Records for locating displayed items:
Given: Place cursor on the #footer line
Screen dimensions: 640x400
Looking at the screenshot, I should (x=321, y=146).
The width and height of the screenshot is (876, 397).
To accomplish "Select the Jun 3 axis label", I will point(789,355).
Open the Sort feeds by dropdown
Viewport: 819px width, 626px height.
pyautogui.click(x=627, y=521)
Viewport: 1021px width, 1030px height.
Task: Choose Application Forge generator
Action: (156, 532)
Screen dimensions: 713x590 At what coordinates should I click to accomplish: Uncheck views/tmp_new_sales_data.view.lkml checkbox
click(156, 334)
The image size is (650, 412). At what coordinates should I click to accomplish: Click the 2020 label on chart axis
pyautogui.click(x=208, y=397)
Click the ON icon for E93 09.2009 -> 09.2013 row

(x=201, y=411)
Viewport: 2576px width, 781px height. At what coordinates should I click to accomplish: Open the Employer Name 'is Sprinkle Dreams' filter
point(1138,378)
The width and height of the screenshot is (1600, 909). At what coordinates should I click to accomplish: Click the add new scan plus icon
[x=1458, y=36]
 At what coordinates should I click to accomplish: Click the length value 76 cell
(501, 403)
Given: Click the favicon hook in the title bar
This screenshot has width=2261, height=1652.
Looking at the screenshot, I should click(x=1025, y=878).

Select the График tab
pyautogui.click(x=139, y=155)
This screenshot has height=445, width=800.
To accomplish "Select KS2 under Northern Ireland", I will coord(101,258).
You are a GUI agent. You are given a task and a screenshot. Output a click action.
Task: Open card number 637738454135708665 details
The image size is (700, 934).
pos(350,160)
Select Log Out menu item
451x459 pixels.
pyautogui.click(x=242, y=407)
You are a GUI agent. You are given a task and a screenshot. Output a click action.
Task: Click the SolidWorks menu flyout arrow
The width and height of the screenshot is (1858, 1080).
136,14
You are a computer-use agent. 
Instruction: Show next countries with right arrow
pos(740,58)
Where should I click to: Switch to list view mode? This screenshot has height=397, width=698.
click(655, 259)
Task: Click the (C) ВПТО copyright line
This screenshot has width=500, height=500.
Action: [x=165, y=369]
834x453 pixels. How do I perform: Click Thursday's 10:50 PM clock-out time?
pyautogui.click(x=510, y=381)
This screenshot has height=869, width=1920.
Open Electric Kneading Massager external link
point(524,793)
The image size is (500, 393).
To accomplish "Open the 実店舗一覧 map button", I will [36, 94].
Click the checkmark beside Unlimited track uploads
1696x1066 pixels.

### Task details
Retype the listing above verbatim, from the line with "The image size is (650, 412)." up to and including the line with "click(655, 259)".

### Response to this exercise
The image size is (650, 412). At what coordinates should I click to accomplish: Click the 2020 label on chart axis
pyautogui.click(x=208, y=397)
Click the ON icon for E93 09.2009 -> 09.2013 row

(x=201, y=411)
Viewport: 2576px width, 781px height. At what coordinates should I click to accomplish: Open the Employer Name 'is Sprinkle Dreams' filter
point(1138,378)
The width and height of the screenshot is (1600, 909). At what coordinates should I click to accomplish: Click the add new scan plus icon
[x=1458, y=36]
 At what coordinates should I click to accomplish: Click the length value 76 cell
(501, 403)
Given: Click the favicon hook in the title bar
This screenshot has width=2261, height=1652.
Looking at the screenshot, I should click(x=1025, y=878).

Select the График tab
pyautogui.click(x=139, y=155)
This screenshot has height=445, width=800.
To accomplish "Select KS2 under Northern Ireland", I will coord(101,258).
You are a GUI agent. You are given a task and a screenshot. Output a click action.
Task: Open card number 637738454135708665 details
The image size is (700, 934).
pos(350,160)
Select Log Out menu item
451x459 pixels.
pyautogui.click(x=242, y=407)
You are a GUI agent. You are given a task and a screenshot. Output a click action.
Task: Click the SolidWorks menu flyout arrow
The width and height of the screenshot is (1858, 1080).
136,14
You are a computer-use agent. 
Instruction: Show next countries with right arrow
pos(740,58)
Where should I click to: Switch to list view mode? This screenshot has height=397, width=698.
click(655, 259)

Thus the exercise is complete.